Some firefighters around the region who left or lost their jobs last year because they wouldn’t comply with Gov. Jay Inslee’s COVID-19 vaccine mandate are trying to come back — with varying degrees of success.

King County agencies’ decisions, however, have largely remained unchanged. Last week, for example, six Eastside Fire & Rescue firefighters, who weren’t fully vaccinated by the October 2021 deadline lost their jobs after their six-month leaves of absence ended.

The department is “saddened by the loss of some of our firefighters but also deeply respectful of their personal choices,” Chief Jeff Clark said in a statement. Eastside Fire & Rescue provides services to East King County.

Among those who left was Frank Dahlquist, a former captain with Eastside Fire & Rescue, who said he requested a religious exemption. He leads King County Firefighters United, a group he says represents about 100 firefighters in King County who lost their jobs because of the vaccine mandate.

Over the past few weeks, as city councils and other government panels resume in-person meetings, unvaccinated firefighters and their supporters are continuing to push for the first responders to return to work.

“It’s the first opportunity to really show the outpouring of support from the community,” Dahlquist said. “They can see us face-to-face and really see what they are losing.”

Most of the region’s fire and emergency personnel complied with Inslee’s order. Others sought medical or religious exemptions and were accommodated in ways to let them stay on the job. A third group left their jobs, either permanently or by taking leaves of absence.

Unvaccinated firefighters say they should be allowed back, citing the drop in reported COVID cases, updated guidance on vaccines and mask restrictions that have loosened.

COVID-19 vaccines remain safe and protect against the virus, according to health experts. Though recent variants like omicron infected people who were vaccinated, that doesn’t mean the vaccines aren’t working, King County’s health officer, Dr. Jeffrey Duchin, said in a news briefing last month. COVID patients who aren’t vaccinated are far more likely to be hospitalized than those who have been vaccinated.

Under Inslee’s order, firefighters, along with other health care workers, state workers and educational employees had to be fully vaccinated by October 2021. Employers can grant medical or religious exemptions and accommodate unvaccinated workers through measures like mask requirements or testing, though it’s up to each agency to determine whether they can be accommodated.

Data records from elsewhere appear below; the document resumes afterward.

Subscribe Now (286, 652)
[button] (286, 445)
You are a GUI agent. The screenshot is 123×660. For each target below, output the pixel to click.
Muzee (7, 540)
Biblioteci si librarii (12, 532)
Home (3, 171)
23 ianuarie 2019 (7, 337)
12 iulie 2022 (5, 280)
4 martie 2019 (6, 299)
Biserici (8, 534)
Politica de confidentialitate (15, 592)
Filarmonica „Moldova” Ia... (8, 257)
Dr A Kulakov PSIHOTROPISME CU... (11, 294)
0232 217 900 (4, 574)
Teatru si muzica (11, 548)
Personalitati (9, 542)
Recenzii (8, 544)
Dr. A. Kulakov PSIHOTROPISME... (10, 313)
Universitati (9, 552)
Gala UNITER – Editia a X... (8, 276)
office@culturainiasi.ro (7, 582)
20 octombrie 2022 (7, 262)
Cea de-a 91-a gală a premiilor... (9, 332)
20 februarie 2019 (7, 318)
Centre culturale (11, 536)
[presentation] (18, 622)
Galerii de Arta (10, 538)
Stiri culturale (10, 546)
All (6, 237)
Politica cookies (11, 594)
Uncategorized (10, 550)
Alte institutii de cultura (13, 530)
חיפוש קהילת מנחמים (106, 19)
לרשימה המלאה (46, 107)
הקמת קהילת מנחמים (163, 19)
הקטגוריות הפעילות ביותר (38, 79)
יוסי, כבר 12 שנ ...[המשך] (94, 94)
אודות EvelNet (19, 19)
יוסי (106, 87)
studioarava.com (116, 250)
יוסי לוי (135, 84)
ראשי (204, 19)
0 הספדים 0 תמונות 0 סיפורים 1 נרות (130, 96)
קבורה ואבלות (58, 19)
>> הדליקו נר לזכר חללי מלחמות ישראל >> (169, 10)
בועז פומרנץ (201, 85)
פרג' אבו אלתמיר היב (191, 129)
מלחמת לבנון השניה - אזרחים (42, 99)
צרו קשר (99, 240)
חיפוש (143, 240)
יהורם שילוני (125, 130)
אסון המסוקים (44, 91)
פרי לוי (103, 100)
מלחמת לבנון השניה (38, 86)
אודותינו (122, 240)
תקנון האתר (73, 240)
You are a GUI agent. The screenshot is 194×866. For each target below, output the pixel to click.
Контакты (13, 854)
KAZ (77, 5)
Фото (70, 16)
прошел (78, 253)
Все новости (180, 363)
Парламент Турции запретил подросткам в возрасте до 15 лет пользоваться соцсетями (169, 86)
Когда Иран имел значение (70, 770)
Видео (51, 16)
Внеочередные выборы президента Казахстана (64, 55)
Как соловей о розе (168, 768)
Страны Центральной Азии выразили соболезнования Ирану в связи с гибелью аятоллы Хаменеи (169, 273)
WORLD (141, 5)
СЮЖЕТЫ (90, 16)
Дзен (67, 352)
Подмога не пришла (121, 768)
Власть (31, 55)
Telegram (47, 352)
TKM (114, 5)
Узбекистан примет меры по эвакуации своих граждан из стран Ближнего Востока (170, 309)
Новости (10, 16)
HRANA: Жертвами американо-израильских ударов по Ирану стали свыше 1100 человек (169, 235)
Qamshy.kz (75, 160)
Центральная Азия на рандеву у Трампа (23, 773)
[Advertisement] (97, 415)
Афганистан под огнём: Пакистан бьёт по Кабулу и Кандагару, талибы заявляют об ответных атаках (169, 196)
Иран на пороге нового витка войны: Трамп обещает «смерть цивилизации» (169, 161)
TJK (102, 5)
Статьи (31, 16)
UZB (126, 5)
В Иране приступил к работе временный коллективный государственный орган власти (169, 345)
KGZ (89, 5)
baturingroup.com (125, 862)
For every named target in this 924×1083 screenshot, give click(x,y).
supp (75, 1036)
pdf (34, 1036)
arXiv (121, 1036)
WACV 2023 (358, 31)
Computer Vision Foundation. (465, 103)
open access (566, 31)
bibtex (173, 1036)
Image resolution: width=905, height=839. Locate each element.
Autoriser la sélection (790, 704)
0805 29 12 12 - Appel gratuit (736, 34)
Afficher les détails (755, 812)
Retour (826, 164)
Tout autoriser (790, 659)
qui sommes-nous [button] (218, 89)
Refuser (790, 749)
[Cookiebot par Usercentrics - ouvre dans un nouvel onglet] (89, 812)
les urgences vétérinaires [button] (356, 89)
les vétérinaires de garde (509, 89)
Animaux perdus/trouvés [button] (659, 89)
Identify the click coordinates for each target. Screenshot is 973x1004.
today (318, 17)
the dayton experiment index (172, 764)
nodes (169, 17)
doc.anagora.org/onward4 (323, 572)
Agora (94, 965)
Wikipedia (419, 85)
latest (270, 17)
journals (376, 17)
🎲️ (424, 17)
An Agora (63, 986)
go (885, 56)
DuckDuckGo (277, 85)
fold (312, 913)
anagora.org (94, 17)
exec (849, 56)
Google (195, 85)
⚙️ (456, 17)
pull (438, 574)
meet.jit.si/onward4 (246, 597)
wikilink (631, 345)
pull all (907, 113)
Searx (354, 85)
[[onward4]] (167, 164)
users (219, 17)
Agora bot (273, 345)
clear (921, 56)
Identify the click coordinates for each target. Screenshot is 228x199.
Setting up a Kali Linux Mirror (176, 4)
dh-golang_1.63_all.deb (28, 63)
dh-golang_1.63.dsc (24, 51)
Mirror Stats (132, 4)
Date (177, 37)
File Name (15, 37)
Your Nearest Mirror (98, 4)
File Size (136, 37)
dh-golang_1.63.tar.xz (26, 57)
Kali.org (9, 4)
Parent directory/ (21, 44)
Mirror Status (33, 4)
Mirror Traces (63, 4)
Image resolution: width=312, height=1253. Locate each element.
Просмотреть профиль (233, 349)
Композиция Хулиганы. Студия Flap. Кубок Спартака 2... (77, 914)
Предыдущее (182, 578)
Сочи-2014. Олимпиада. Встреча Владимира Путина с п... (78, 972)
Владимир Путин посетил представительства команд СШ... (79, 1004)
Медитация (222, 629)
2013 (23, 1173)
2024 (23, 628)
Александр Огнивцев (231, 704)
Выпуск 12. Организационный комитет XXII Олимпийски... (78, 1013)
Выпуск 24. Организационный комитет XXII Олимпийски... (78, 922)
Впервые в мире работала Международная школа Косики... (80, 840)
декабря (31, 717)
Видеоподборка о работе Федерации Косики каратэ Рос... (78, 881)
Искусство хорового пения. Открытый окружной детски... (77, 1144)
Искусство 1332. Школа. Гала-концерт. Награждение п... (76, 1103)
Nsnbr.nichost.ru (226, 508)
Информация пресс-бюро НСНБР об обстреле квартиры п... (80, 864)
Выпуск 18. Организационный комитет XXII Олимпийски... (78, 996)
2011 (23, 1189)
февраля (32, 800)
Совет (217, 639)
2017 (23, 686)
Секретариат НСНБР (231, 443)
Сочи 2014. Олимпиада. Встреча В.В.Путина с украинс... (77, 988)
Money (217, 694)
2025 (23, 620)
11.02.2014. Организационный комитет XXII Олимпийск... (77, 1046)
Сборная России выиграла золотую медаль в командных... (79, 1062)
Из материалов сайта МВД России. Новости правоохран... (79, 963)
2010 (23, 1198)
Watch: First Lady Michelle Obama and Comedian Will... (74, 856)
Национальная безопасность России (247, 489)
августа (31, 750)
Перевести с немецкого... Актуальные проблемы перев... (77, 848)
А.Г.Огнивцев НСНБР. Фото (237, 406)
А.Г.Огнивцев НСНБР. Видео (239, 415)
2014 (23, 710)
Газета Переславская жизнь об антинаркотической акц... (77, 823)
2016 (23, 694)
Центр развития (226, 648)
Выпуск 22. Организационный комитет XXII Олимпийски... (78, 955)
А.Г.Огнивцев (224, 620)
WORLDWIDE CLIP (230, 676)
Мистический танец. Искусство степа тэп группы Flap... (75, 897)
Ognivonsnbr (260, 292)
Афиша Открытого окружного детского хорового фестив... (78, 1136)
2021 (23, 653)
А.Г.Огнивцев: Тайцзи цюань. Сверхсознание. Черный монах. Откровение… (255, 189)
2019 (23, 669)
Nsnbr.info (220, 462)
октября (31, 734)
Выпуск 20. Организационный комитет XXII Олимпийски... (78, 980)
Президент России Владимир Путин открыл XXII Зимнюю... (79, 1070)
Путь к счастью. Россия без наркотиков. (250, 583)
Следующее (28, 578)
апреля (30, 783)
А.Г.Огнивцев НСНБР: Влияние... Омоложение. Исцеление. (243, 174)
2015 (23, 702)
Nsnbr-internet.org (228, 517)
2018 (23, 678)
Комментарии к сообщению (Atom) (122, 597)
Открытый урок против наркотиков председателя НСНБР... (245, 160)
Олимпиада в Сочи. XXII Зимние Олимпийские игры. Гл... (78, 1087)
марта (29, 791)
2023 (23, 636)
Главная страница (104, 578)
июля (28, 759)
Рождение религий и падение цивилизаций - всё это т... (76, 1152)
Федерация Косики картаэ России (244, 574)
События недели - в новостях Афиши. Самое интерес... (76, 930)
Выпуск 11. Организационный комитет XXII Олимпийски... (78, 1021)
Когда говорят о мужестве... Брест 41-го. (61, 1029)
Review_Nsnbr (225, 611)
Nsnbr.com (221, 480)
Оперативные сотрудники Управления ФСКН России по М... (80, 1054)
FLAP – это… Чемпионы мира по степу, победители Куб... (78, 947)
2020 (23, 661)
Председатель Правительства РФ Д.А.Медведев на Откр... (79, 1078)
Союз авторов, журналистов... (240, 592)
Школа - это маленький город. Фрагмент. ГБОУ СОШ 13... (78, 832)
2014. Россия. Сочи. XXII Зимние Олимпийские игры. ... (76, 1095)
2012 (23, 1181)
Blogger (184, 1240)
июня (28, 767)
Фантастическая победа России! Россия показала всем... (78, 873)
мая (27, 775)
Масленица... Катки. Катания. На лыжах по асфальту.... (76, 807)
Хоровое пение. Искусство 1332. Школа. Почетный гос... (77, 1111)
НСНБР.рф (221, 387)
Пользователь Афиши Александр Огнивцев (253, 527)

There are no plans to modify the policy, Jaime Smith, spokesperson for Inslee’s office, said in an email.

In Redmond, a group of firefighters said before the October deadline that they hadn’t received the vaccine and had no plans to do so. That group, which worked on the front lines of the COVID-19 pandemic since its beginning, was among the most vocal against the mandate. Of the fire staff unvaccinated after the deadline, one retired, two left their positions, one works in a different role and six remain on leaves of absence, according to the City of Redmond.

Many of the same firefighters and their supporters who spoke at Redmond City Council meetings leading up to the October deadline also spoke at a council meeting on Tuesday. Amanda Parnell said her husband, Tyler Parnell, who is facing termination, has struggled “physically, mentally and emotionally.”

“There are firefighters throughout King County who have also been struggling and face a similar fate,” she said at the meeting.

Meanwhile, some agencies in the Puget Sound region have brought back firefighters or say they have plans to do so.

At Snohomish Regional Fire and Rescue, all firefighters in service are vaccinated, but the agency wants to find ways for 13 firefighters impacted by the mandate to return, according to spokesperson Peter Mongillo.

In Lacey, 12 first responders filed for religious exemptions and were given accommodations, according to Lacey Fire District 3 Deputy Chief Jennifer Schmidt. An EMT took a leave of absence starting Oct. 19, and returned to work in April. Those who were granted accommodations were required to wear N95 masks at all times at the station, Schmidt said, and required to eat in a separate space.

All first responders are still required to wear masks while providing care for the public, Schmidt said.

Seattle Times staff reporter Amanda Zhou contributed to this report, which also includes information from The Seattle Times archives.